The participants of HS Open 2 came up with twenty different prototypes about what to do with the data. You can find all the prototypes on our website (text in Finnish).
A bioinformatics researcher called Janne Peltola noted that campaign funding data looked like gene data they research in terms of containing many interdependencies. In bioinformatics there is an open source tool called Cytoscape which is used to map these interdependencies. So we ran the data through Cytoscape, and had a very interesting prototype.
3. Implement the Idea on Paper and on the Web.
The law on campaign funding states that elected members of parliament must declare their funding two months after the elections. In practice this meant that we got the real data in mid-June. In HS Open, we had data only from MPs who had filed before the deadline.
There was also a problem with the data format. The National Audit Office provided the data as two CSV files. One contained the total budget of campaigns, the other listed all the donors. We had to combine these two, creating a file that contained three columns: donor, receiver and amount. If the politicians had used their own money, in our data format it looked like Politician A donated X euros to Politician A. Counter-intuitive perhaps, but it worked for Cytoscape.
When the data was cleaned and reformatted, we just ran it through Cytoscape. Then our graphics department made a full page page graphic out of it.
Finally we created a beautiful visualization on our website. This was not a network analysis graphic. We wanted to give people an easy way to explore how much campaign funding there is and who gives it. The first view shows the distribution of funding between MPs. When you click on one MP, you get the breakdown of his or her funding. You can also vote on whether this particular donor is good or not. The visualization was made by Juha Rouvinen and Jukka Kokko, from an ad agency called Satumaa.
The web version of campaign funding visualization uses the same data as the network analysis.
4. Publish the Data
Of course, the National Audit Office already publishes the data, so there was no need to republish. But, as we had cleaned up the data and given it a better structure, we decided to publish it. We give out our data with a Creative Commons Attribution licence. Subsequently several independent developers have made visualizations of the data, some of which we have published.

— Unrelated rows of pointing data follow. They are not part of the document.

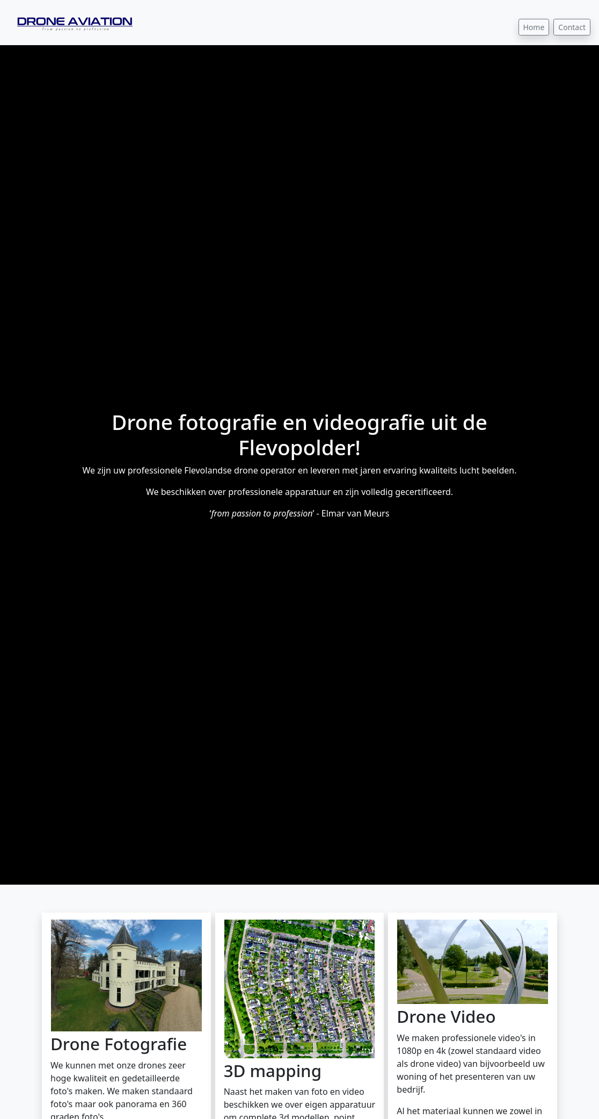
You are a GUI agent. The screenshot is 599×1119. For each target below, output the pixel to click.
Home (534, 27)
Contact (572, 27)
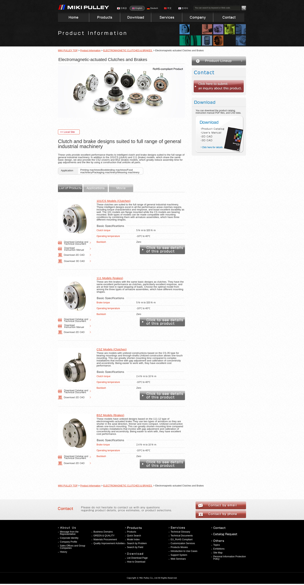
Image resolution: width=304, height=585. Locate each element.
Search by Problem (137, 543)
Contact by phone (221, 514)
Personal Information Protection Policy (229, 557)
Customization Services (183, 543)
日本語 (122, 8)
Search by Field (135, 547)
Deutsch (152, 8)
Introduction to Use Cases (184, 551)
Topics (216, 545)
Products (131, 531)
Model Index (133, 539)
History (63, 552)
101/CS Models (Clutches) (113, 200)
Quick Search (134, 535)
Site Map (217, 552)
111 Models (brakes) (110, 278)
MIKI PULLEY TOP (68, 50)
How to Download (136, 561)
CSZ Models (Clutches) (112, 349)
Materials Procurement (105, 539)
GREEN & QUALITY (104, 535)
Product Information (90, 50)
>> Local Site (67, 131)
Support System (179, 555)
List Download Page (137, 558)
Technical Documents (182, 535)
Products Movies (179, 547)
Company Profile (68, 541)
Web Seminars (178, 559)
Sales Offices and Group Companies (72, 546)
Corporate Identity (69, 538)
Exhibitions (219, 548)
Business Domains (103, 531)
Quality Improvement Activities (109, 543)
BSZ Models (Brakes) (110, 415)
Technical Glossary (180, 531)
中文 (168, 8)
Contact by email (221, 505)
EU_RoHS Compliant (182, 539)
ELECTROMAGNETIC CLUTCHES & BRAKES (128, 50)
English (137, 8)
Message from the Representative (69, 532)
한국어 (183, 8)
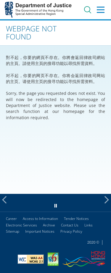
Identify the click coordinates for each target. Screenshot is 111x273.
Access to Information (40, 218)
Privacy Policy (71, 231)
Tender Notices (76, 218)
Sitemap (12, 231)
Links (88, 225)
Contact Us (69, 225)
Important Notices (39, 231)
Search (87, 9)
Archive (49, 225)
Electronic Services (21, 225)
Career (11, 218)
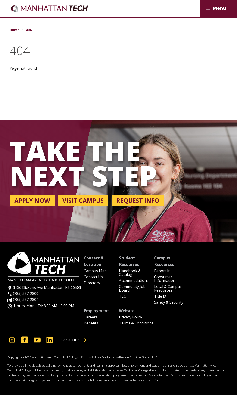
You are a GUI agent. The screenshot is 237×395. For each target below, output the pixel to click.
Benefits (91, 323)
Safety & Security (168, 302)
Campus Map (95, 271)
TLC (122, 296)
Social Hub (74, 340)
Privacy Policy (130, 317)
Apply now (32, 200)
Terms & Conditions (136, 323)
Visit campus (83, 200)
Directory (92, 283)
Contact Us (93, 277)
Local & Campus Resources (168, 289)
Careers (90, 317)
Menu (215, 8)
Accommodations (134, 281)
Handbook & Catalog (130, 273)
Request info (137, 200)
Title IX (160, 296)
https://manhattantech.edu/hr (138, 380)
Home (14, 29)
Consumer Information (164, 279)
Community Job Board (132, 289)
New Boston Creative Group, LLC (134, 357)
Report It (162, 271)
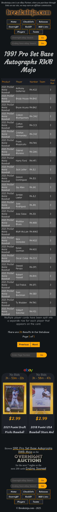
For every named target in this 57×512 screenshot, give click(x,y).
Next (35, 344)
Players (21, 32)
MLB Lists (43, 27)
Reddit (28, 27)
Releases (43, 22)
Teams (36, 32)
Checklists (28, 22)
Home (13, 22)
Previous (24, 344)
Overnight (14, 27)
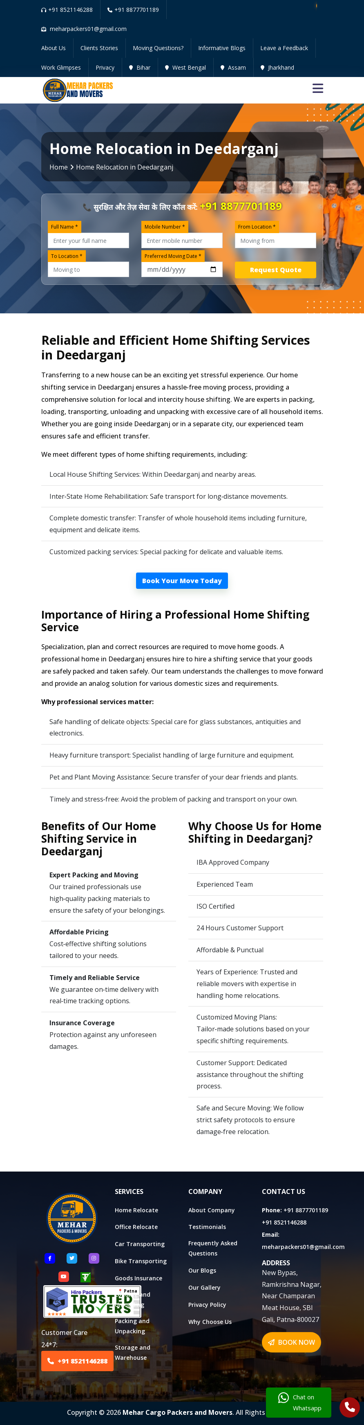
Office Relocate (136, 1227)
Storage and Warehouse (132, 1352)
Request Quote (275, 269)
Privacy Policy (207, 1304)
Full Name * (64, 226)
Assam (233, 67)
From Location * (257, 226)
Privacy (105, 67)
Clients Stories (99, 48)
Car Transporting (140, 1244)
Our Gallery (204, 1287)
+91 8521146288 (67, 9)
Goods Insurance (138, 1278)
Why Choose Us (210, 1322)
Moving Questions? (158, 48)
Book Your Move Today (182, 580)
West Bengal (185, 67)
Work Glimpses (61, 67)
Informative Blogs (222, 48)
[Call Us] (350, 1408)
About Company (211, 1210)
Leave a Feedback (284, 48)
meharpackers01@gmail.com (303, 1247)
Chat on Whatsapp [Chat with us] (300, 1403)
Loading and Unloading (132, 1299)
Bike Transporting (141, 1261)
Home (58, 167)
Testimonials (207, 1227)
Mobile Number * (165, 226)
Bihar (139, 67)
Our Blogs (202, 1270)
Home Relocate (136, 1210)
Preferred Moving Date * (173, 256)
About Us (53, 48)
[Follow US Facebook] (50, 1258)
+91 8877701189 (133, 9)
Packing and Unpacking (132, 1326)
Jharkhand (277, 67)
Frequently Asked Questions (212, 1248)
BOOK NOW (291, 1342)
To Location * (67, 256)
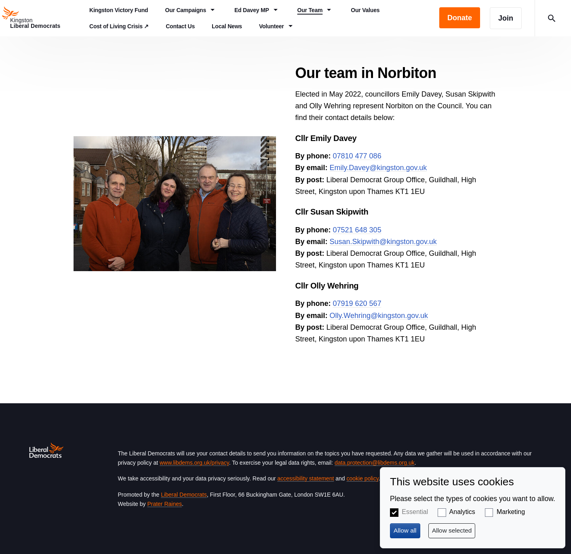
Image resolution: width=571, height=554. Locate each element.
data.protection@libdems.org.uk (375, 462)
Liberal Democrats (184, 494)
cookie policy (362, 478)
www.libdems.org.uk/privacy (194, 462)
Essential (415, 511)
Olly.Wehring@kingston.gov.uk (379, 316)
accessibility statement (305, 478)
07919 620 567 (357, 303)
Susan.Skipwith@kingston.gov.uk (383, 242)
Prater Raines (164, 504)
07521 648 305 (357, 230)
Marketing (511, 511)
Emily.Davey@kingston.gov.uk (378, 168)
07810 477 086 (357, 156)
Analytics (462, 511)
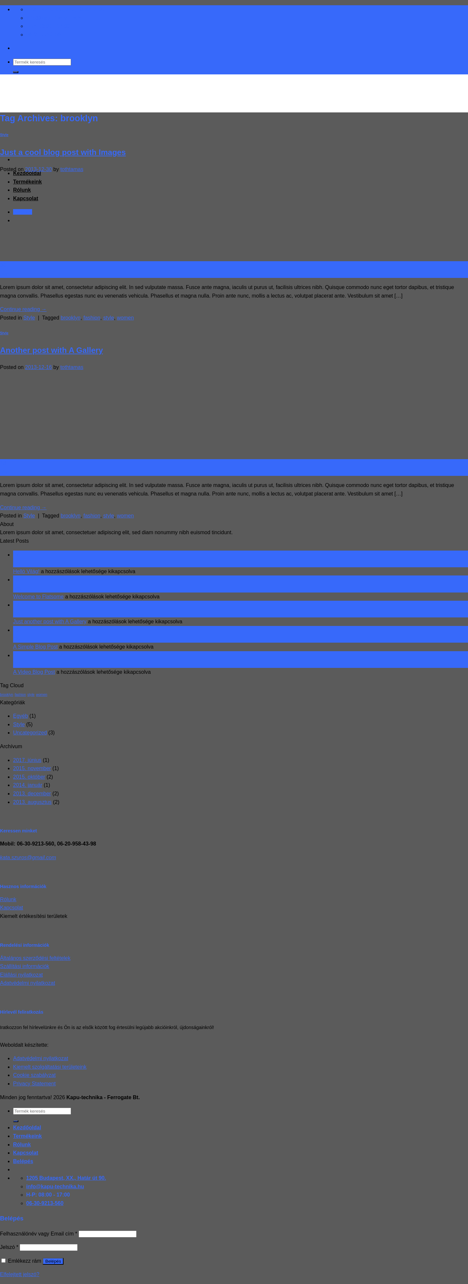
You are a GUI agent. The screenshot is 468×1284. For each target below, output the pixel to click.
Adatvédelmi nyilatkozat (27, 983)
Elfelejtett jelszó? (19, 1274)
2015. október (29, 777)
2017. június (27, 760)
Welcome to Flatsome (38, 596)
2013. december (32, 793)
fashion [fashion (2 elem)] (20, 694)
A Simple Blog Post (35, 647)
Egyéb (20, 716)
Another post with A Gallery (51, 350)
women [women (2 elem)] (41, 694)
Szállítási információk (24, 966)
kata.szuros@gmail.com (28, 857)
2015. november (32, 768)
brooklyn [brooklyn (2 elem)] (6, 694)
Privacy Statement (34, 1083)
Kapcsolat (11, 907)
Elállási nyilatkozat (21, 975)
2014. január (27, 785)
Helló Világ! (26, 571)
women (125, 318)
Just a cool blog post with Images (63, 152)
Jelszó (9, 1247)
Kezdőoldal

The tools we used for the project were: Excel and Google Refine for data cleaning and analysis, Cytoscape for network analysis, and Illustrator and Flash for the visualizations. The Flash should have been HTML5, but we ran out of time.
What did we learn? Perhaps the most important lesson was that data structures can be very hard. If the original data is not in suitable format, recalculating and converting it will take a lot of time.